> _AIM OF THE EXERCISE_
Reproduce the lines of the listing below without any change, starting with the line containing "You are a computer-use agent. This" and ending with the line containing "[x=325, y=671]", both included. Give only those lines.

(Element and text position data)
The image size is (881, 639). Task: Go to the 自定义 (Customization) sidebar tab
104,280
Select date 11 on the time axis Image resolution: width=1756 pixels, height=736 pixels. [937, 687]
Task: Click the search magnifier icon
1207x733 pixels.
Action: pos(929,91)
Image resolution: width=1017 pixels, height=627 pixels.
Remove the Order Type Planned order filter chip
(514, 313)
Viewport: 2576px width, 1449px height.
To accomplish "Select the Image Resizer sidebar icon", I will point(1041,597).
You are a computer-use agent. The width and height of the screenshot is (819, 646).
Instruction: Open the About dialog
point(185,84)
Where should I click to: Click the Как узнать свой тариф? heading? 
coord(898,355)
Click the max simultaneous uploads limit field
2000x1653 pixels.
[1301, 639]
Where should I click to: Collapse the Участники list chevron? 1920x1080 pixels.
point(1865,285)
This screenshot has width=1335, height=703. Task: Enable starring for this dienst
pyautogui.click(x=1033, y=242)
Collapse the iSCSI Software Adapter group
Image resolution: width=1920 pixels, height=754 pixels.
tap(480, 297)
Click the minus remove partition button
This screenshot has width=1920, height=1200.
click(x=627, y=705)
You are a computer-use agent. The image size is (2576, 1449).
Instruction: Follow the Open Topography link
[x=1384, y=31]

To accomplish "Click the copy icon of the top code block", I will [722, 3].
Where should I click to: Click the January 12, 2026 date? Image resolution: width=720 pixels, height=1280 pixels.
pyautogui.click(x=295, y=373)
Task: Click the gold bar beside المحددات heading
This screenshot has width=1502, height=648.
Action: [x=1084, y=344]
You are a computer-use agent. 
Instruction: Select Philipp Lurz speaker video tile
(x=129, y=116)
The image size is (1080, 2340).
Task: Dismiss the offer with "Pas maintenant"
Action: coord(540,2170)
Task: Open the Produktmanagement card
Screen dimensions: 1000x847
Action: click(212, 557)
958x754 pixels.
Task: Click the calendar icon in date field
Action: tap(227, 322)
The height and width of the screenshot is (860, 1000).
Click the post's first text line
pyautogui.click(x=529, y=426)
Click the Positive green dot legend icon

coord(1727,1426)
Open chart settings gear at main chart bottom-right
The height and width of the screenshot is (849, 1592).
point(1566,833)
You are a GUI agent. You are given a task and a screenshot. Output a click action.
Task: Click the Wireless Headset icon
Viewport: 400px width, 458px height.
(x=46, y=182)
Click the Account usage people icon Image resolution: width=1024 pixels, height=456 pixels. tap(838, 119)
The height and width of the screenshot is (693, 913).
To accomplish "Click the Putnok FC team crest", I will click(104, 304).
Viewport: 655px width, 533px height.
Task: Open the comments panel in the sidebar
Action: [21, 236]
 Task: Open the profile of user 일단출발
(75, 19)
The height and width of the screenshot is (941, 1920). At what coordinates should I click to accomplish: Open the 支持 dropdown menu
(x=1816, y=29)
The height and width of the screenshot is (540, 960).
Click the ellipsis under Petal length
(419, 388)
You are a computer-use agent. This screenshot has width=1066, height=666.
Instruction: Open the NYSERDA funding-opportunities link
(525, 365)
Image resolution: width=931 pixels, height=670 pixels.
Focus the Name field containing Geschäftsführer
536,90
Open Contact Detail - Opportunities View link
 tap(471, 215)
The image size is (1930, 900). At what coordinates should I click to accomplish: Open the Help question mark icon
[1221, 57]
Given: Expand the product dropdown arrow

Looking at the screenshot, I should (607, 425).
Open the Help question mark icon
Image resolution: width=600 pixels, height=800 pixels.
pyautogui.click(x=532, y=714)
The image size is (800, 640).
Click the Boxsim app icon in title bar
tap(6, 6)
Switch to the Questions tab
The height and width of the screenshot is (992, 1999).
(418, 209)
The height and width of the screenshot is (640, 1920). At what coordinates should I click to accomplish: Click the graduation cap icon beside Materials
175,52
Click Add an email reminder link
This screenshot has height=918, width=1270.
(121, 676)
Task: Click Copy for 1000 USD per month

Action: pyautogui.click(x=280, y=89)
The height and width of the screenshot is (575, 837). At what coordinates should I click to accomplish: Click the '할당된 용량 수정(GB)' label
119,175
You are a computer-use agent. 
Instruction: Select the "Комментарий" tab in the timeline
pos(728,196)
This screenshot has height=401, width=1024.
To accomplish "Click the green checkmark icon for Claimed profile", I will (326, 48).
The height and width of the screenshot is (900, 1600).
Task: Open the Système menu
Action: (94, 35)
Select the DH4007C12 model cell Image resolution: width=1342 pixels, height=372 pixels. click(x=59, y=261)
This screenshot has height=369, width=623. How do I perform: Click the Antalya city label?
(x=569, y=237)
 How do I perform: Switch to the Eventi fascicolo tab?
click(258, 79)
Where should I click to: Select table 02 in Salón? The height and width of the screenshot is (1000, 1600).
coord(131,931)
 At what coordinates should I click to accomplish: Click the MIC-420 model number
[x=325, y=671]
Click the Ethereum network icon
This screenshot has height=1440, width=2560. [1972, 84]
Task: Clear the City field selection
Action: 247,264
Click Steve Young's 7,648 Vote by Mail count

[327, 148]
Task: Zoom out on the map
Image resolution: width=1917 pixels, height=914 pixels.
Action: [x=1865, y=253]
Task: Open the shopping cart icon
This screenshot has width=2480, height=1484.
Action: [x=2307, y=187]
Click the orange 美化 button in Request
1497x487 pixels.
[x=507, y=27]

> _FINAL RESULT_
You are a computer-use agent. This screenshot has width=1066, height=666.
Instruction: Open the NYSERDA funding-opportunities link
(525, 365)
Image resolution: width=931 pixels, height=670 pixels.
Focus the Name field containing Geschäftsführer
536,90
Open Contact Detail - Opportunities View link
 tap(471, 215)
The image size is (1930, 900). At what coordinates should I click to accomplish: Open the Help question mark icon
[1221, 57]
Given: Expand the product dropdown arrow

Looking at the screenshot, I should (607, 425).
Open the Help question mark icon
Image resolution: width=600 pixels, height=800 pixels.
pyautogui.click(x=532, y=714)
The image size is (800, 640).
Click the Boxsim app icon in title bar
tap(6, 6)
Switch to the Questions tab
The height and width of the screenshot is (992, 1999).
(418, 209)
The height and width of the screenshot is (640, 1920). At what coordinates should I click to accomplish: Click the graduation cap icon beside Materials
175,52
Click Add an email reminder link
This screenshot has height=918, width=1270.
(121, 676)
Task: Click Copy for 1000 USD per month

Action: pyautogui.click(x=280, y=89)
The height and width of the screenshot is (575, 837). At what coordinates should I click to accomplish: Click the '할당된 용량 수정(GB)' label
119,175
You are a computer-use agent. 
Instruction: Select the "Комментарий" tab in the timeline
pos(728,196)
This screenshot has height=401, width=1024.
To accomplish "Click the green checkmark icon for Claimed profile", I will (326, 48).
The height and width of the screenshot is (900, 1600).
Task: Open the Système menu
Action: (94, 35)
Select the DH4007C12 model cell Image resolution: width=1342 pixels, height=372 pixels. click(x=59, y=261)
This screenshot has height=369, width=623. How do I perform: Click the Antalya city label?
(x=569, y=237)
 How do I perform: Switch to the Eventi fascicolo tab?
click(258, 79)
Where should I click to: Select table 02 in Salón? The height and width of the screenshot is (1000, 1600).
coord(131,931)
 At what coordinates should I click to accomplish: Click the MIC-420 model number
[x=325, y=671]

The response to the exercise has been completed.